電子記録債権は、手形や小切手と同様に譲渡可能な債権であり、譲渡を通じて他者に売却することができます。

特に、譲渡に伴う仕訳処理では、譲渡した金額と取得した金銭の差額が発生することがあります。これには適切な会計処理が求められます。

本記事では、電子記録債権を譲渡した際の仕訳方法を解説し、譲渡損の処理についても詳しく説明します。

 

電子記録債権とは

電子記録債権は、債権者が所持している電子記録上の権利で、これを他者に譲渡することが可能です。譲渡時には、電子債権記録機関に譲渡記録を行い、債権者は譲渡した金額分を帳簿から減少させます。

 

勘定科目と表示区分

企業が電子記録債権を譲渡した際、譲渡金額が額面金額より低い場合、その差額は損失となり、「電子記録債権売却損」として営業外費用に計上されます。

逆に、譲渡金額が額面金額を上回る場合、その差額は利益となり、「電子記録債権売却益」として営業外収益に計上されます。

勘定科目 財務諸表 表示区分
電子記録債権 貸借対照表 流動資産
電子記録債権売却損 損益計算書 営業外費用
電子記録債権売却益 損益計算書 営業外収益

 

具体例

<例題1>電子記録債権の譲渡(損失なし)

当社は、A商店への買掛金500,000円の支払いのため、B商店に対する電子記録債権500,000円を譲渡した。この場合、譲渡金額と受け取った金額が同じため、差額は発生しない。

 

【解答・解説】

(仕訳)

借方 金額 貸方 金額
買掛金 500,000 電子記録債権 500,000

この例では、当社はA商店に対する買掛金を決済するため、B商店に対する電子記録債権を譲渡しています。

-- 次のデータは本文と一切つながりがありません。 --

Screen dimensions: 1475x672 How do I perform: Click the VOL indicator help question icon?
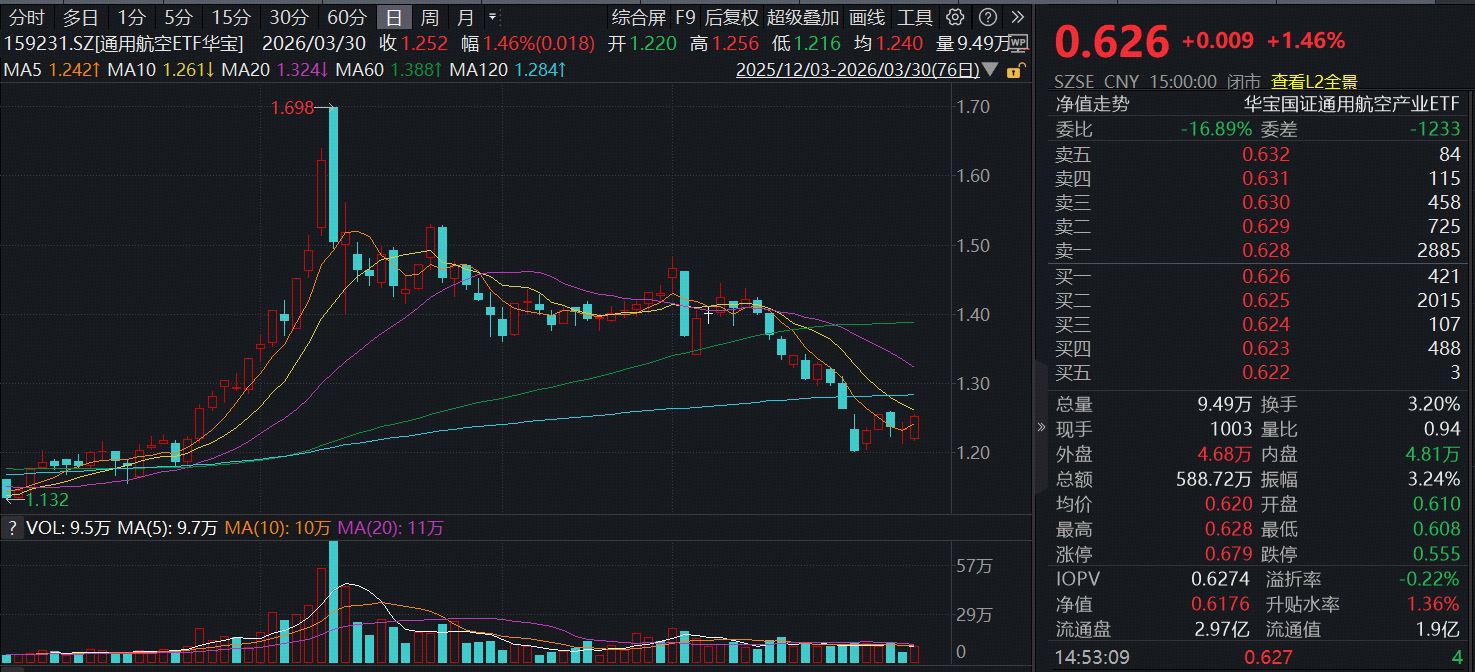(x=12, y=527)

譲渡金額と受け取った金額が一致しているため、差額は発生せず、仕訳においても損失はありません。

なお、電子記録債権の債務者であるB商店には債務金額の変動はなく、仕訳は不要です。

 

<例題2>電子記録債権の譲渡(損失あり)

当社は、C株式会社に対する電子記録債権500,000円を譲渡記録により、現金495,000円で譲渡した。

 

【解答・解説】

(仕訳)

借方 金額 貸方 金額
現金 495,000 電子記録債権 500,000
電子記録債権売却損 5,000

この例では、当社はC株式会社に対する電子記録債権500,000円を譲渡し、現金495,000円を受け取っています。そのため、譲渡金額と受け取った金額の差額が5,000円生じます。

この差額は、「電子記録債権売却損」として営業外費用に計上されます。 なお、電子記録債権の債務者であるC株式会社には債務金額の変動はなく、仕訳は不要です。

 

まとめ

電子記録債権を譲渡する際は、譲渡金額と実際に受け取った金額に差額がある場合、その差額を「電子記録債権売却損」として処理する必要があります。

譲渡によって生じた損失は、営業外費用として記録され、正確な仕訳処理が求められます。

差額が発生しない場合は、譲渡した金額と同額で記帳するのみです。